In an immersive theatre production, the audience in some way plays a role, whether that is the role of witness or the role of an actual character. They may be allowed to roam and explore the performance space as the performance happens around them, allowing them to decide what they see and what they skip. They might be herded from room to room so they see the key scenes. They might even be invited to become a more active part of the performance. The lines between performer and audience and between performance and life are blurred. The audience is placed within the environment of the story and therefore play witness front and centre to the events without the distancing factor of a proscenium.
However, this lack of separation can cause anxiety. If an audience member is not expecting to become part of the performance or is uncomfortable with that idea, it can be very off-putting so there must be some form of consent between the performer and the audience. Whether that’s the conscious decision to take a performer’s outstretched hand or knowing that one has the safety net of being able to back away from the performance, there must still exist some form of separation and boundaries between performance and audience for the benefit of everyone involved.

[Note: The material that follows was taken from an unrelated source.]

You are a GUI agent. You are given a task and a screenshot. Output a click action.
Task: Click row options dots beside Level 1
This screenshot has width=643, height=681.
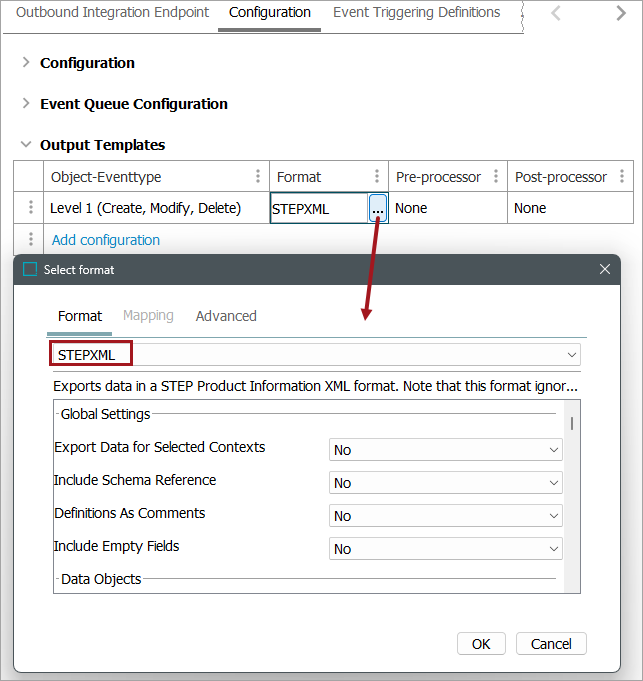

The origins of immersive theatre go all the way back to the beginnings of modern theatre in the 19th century. Call-and-response, when a leader puts out a call and an audience calls back a pre-ordained response, has long been a concept in music, adding a participatory element. In the centuries that followed, things like murder mystery theatres and haunted houses also put their intended audience into an environment and allowed them choice in how they viewed the story. Even traditional proscenium theatre started to adapt some immersive or interactive elements. In 1985, the Tony Award-winning Best Musical, The Mystery of Edwin Drood, required that the audience vote on who killed the titular character, spurring one of seven possible endings.
Well-known UK-based theatre company Punchdrunk are known as pioneers of the form of immersive theatre. While they have been producing immersive and promenade theatre since 2000 in the UK, they and immersive theatre as a genre meteorically shot to worldwide fame after Sleep No More, their 1930’s film noir adaptation of Shakespeare’s Macbeth, was unanimously well-received in New York.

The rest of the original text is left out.